As current low sulfur content natural gas fields are being depleted, sour gas fields are increasingly developed to meet production demands. Acid gas removal from these fields (and especially removal of highly sour gas fields) requires significant capital investment as well as operating costs. Compounding such disadvantages, sour gas field production plants must also comply with gas pipeline specifications, energy efficiency and emissions requirements that have become increasingly stringent. Moreover, the acid gas content of at least some of these gas fields will increase over time and so places additional burdens on operating conditions and costs.
While numerous acid gas removal methods are known in the art, most of them have at least some drawbacks. For example, where a conventional amine absorption process is used, the circulation rate for the amine solvent (or other chemical solvent) is generally proportional to the acid gas content. Also, where the acid gas concentration is relatively high or increases over time, the steam demand for solvent regeneration is relatively high or increases, and with that imposes undesirably high greenhouse gas emissions. Still further, chemical solvents also exhibit saturation with respect to acid gas loading (i.e., mole of acid gas per mole of amine), which is especially disadvantageous at high or increasing acid gas concentrations.
On the other hand, where physical solvents are used, acid gas loading of the solvent actually increases with the acid gas concentration/partial pressure. Thus, at least in theory, physical solvents appear to be a desirable choice for acid gas fields with relatively high sour gas content. Furthermore, physical solvent regeneration can be accomplished to at least some extent by flash regeneration. Unfortunately, without external heating physical solvents can only be partially regenerated. Consequently, unless an external heat source (e.g., steam) is used for regeneration, physical solvents are currently deemed not suitable for deep treatment of sour gases, and particularly H2S, to meet pipeline gas quality (e.g., 2 to 4 ppmv H2S). Alternatively, heat recovered from the feed gas and/or a compressor discharge can be used to improve solvent regeneration as described in PCT/US09/58955. Such configurations and methods advantageously reduce energy and equipment requirements; however, they fail to produce a CO2 product with purity suitable for EOR and/or a sales gas product meeting pipeline specifications.
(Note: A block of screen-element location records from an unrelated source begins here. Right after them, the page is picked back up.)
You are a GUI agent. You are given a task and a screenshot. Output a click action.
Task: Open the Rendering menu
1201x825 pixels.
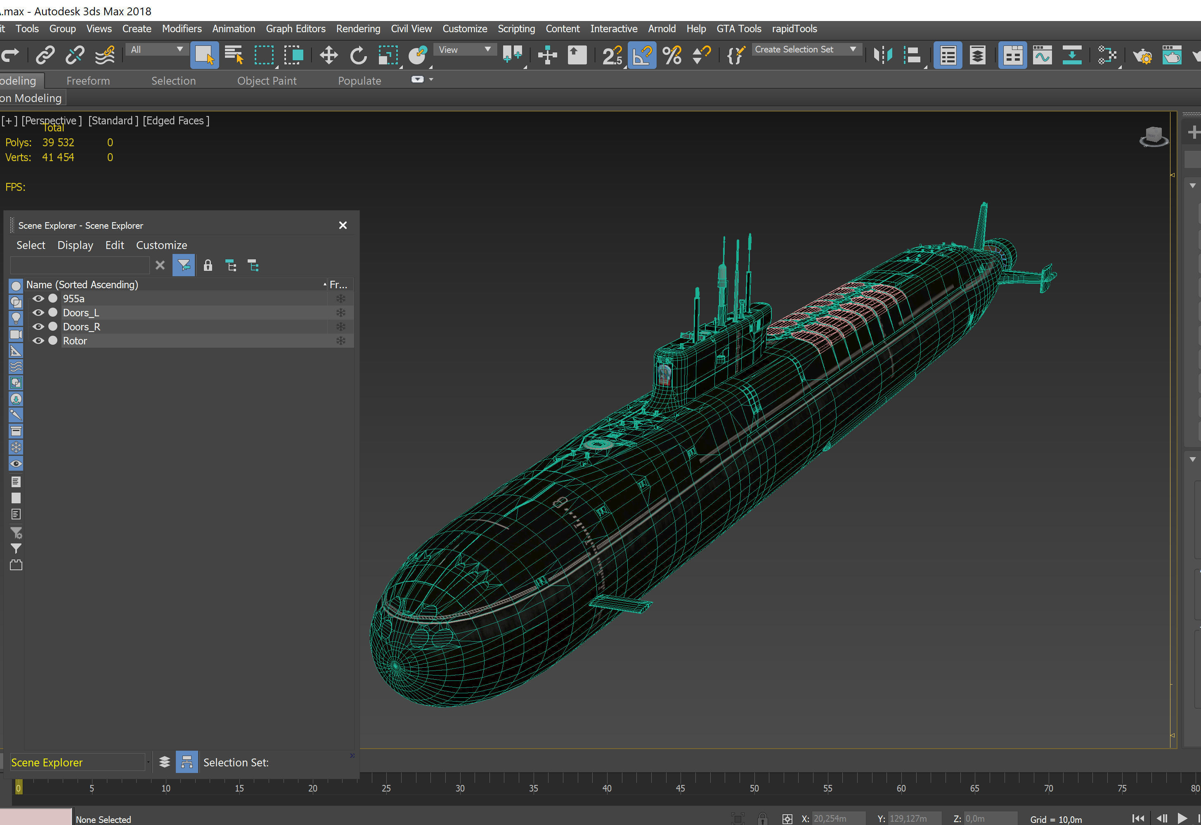pyautogui.click(x=358, y=29)
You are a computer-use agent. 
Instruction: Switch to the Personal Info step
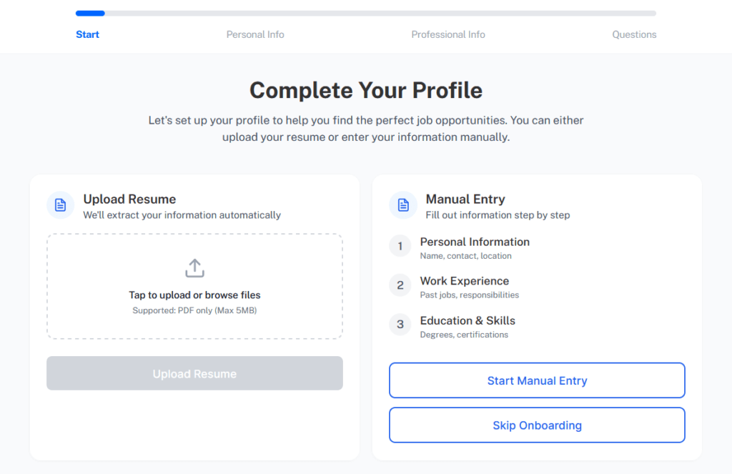coord(255,34)
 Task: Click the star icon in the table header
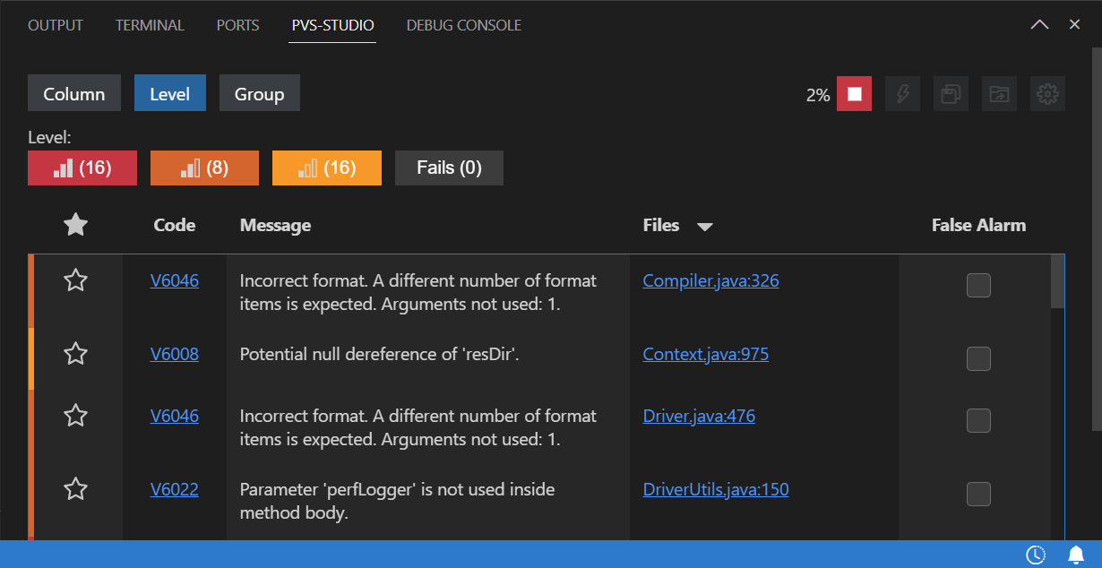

Additionally, due to the high solubility of hydrocarbons in physical solvents, the CO2 stream often contains more than 5 mol % of hydrocarbons, which fails to meet the CO2 purity required for enhanced oil recovery. For example, CO2 can be removed from a feed gas at supercritical pressure as described in U.S. Pat. No. 7,192,468. While such removal is relatively efficient, hydrocarbon losses are often undesirably high. Moreover, to some extent, recovery of hydrocarbons can be achieved by recycling of the low pressure flash gases; however, it is impractical due to the extremely high re-compression. Similarly, as described in PCT/US10/24382, acid gas is removed from a feed gas at pressures at or below those of the above '468 patent. However, the recovered CO2 stream still contains a relatively high amount of hydrocarbons, reducing product revenue and potentially rendering the CO2 unfit for EOR. Therefore, while physical solvent processes can be used for treatment of feed gases having significant amount of hydrocarbons, such processes often fail to recover hydrocarbon content in the CO2 stream as well as the treated gas stream, resulting in losses in product revenues and production of non-compliant products.
Thus, although various configurations and methods are known to remove acid gases from a feed gas, all or almost all of them suffer from one or more disadvantages. Among other things, physical solvent processes typically fails to produce a treated gas that meets below 4 ppmv gas pipeline specifications, and/or hydrocarbon concentrations are undesirably high in the removed CO2. Therefore, there is still a need to provide improved methods and configurations for acid gas removal.